┌─ Provided data

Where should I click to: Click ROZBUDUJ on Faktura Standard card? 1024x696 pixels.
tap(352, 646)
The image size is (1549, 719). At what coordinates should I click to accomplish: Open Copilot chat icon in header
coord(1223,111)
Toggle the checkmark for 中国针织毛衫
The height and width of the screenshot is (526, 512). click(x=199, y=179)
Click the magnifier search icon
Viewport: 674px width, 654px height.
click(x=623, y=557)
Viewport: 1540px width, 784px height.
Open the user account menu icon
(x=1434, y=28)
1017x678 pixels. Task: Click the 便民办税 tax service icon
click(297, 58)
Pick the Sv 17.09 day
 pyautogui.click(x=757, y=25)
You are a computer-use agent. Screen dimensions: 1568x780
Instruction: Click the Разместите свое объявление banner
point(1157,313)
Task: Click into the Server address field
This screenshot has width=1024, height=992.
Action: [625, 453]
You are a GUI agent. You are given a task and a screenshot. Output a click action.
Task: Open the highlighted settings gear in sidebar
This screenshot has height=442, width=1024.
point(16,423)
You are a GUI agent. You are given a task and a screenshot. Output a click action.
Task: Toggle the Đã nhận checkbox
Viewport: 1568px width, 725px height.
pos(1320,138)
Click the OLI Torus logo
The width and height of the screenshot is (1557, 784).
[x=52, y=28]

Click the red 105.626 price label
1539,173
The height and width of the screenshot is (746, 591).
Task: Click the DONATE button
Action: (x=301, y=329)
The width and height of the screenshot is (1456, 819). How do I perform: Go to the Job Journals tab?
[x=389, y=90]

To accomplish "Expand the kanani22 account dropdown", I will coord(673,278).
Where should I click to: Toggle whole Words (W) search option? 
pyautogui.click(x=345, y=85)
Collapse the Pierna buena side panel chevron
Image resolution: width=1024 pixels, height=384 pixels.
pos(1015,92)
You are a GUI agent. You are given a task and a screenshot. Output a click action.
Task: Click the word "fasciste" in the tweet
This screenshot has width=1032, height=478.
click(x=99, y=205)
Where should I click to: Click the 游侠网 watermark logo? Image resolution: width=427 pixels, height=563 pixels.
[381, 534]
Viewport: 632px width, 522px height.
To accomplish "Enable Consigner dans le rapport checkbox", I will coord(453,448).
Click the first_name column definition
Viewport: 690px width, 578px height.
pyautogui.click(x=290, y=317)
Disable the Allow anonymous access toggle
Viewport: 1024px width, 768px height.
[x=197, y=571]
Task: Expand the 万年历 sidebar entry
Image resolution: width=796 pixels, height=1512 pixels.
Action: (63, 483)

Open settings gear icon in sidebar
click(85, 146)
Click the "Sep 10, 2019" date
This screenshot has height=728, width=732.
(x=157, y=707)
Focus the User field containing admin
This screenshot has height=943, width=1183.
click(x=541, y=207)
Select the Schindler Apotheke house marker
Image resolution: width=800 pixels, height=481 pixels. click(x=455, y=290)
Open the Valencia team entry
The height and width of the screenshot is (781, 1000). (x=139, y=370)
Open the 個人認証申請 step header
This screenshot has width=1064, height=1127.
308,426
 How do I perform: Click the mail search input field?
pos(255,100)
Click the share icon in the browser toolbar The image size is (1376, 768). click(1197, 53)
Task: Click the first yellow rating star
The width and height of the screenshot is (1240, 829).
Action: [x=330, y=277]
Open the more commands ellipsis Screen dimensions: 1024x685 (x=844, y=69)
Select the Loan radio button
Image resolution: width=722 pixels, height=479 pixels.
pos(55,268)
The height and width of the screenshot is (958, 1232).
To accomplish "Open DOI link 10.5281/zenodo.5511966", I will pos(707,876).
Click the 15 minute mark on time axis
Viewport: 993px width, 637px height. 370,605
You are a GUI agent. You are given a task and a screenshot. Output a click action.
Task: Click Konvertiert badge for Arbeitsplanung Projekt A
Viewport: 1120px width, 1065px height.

└─

=== What is being asked ===
Please transcribe all of the data above exactly.

=== Your solution ===
Where should I click to: Click ROZBUDUJ on Faktura Standard card? 1024x696 pixels.
tap(352, 646)
The image size is (1549, 719). At what coordinates should I click to accomplish: Open Copilot chat icon in header
coord(1223,111)
Toggle the checkmark for 中国针织毛衫
The height and width of the screenshot is (526, 512). click(x=199, y=179)
Click the magnifier search icon
Viewport: 674px width, 654px height.
click(x=623, y=557)
Viewport: 1540px width, 784px height.
Open the user account menu icon
(x=1434, y=28)
1017x678 pixels. Task: Click the 便民办税 tax service icon
click(297, 58)
Pick the Sv 17.09 day
 pyautogui.click(x=757, y=25)
You are a computer-use agent. Screen dimensions: 1568x780
Instruction: Click the Разместите свое объявление banner
point(1157,313)
Task: Click into the Server address field
This screenshot has width=1024, height=992.
Action: [625, 453]
You are a GUI agent. You are given a task and a screenshot. Output a click action.
Task: Open the highlighted settings gear in sidebar
This screenshot has height=442, width=1024.
point(16,423)
You are a GUI agent. You are given a task and a screenshot. Output a click action.
Task: Toggle the Đã nhận checkbox
Viewport: 1568px width, 725px height.
pos(1320,138)
Click the OLI Torus logo
The width and height of the screenshot is (1557, 784).
[x=52, y=28]

Click the red 105.626 price label
1539,173
The height and width of the screenshot is (746, 591).
Task: Click the DONATE button
Action: (x=301, y=329)
The width and height of the screenshot is (1456, 819). How do I perform: Go to the Job Journals tab?
[x=389, y=90]

To accomplish "Expand the kanani22 account dropdown", I will coord(673,278).
Where should I click to: Toggle whole Words (W) search option? 
pyautogui.click(x=345, y=85)
Collapse the Pierna buena side panel chevron
Image resolution: width=1024 pixels, height=384 pixels.
pos(1015,92)
You are a GUI agent. You are given a task and a screenshot. Output a click action.
Task: Click the word "fasciste" in the tweet
This screenshot has width=1032, height=478.
click(x=99, y=205)
Where should I click to: Click the 游侠网 watermark logo? Image resolution: width=427 pixels, height=563 pixels.
[381, 534]
Viewport: 632px width, 522px height.
To accomplish "Enable Consigner dans le rapport checkbox", I will coord(453,448).
Click the first_name column definition
Viewport: 690px width, 578px height.
pyautogui.click(x=290, y=317)
Disable the Allow anonymous access toggle
Viewport: 1024px width, 768px height.
[x=197, y=571]
Task: Expand the 万年历 sidebar entry
Image resolution: width=796 pixels, height=1512 pixels.
Action: (63, 483)

Open settings gear icon in sidebar
click(85, 146)
Click the "Sep 10, 2019" date
This screenshot has height=728, width=732.
(x=157, y=707)
Focus the User field containing admin
This screenshot has height=943, width=1183.
click(x=541, y=207)
Select the Schindler Apotheke house marker
Image resolution: width=800 pixels, height=481 pixels. click(x=455, y=290)
Open the Valencia team entry
The height and width of the screenshot is (781, 1000). (x=139, y=370)
Open the 個人認証申請 step header
This screenshot has width=1064, height=1127.
308,426
 How do I perform: Click the mail search input field?
pos(255,100)
Click the share icon in the browser toolbar The image size is (1376, 768). click(1197, 53)
Task: Click the first yellow rating star
The width and height of the screenshot is (1240, 829).
Action: [x=330, y=277]
Open the more commands ellipsis Screen dimensions: 1024x685 (x=844, y=69)
Select the Loan radio button
Image resolution: width=722 pixels, height=479 pixels.
pos(55,268)
The height and width of the screenshot is (958, 1232).
To accomplish "Open DOI link 10.5281/zenodo.5511966", I will pos(707,876).
Click the 15 minute mark on time axis
Viewport: 993px width, 637px height. 370,605
You are a GUI agent. You are given a task and a screenshot. Output a click action.
Task: Click Konvertiert badge for Arbeitsplanung Projekt A
Viewport: 1120px width, 1065px height.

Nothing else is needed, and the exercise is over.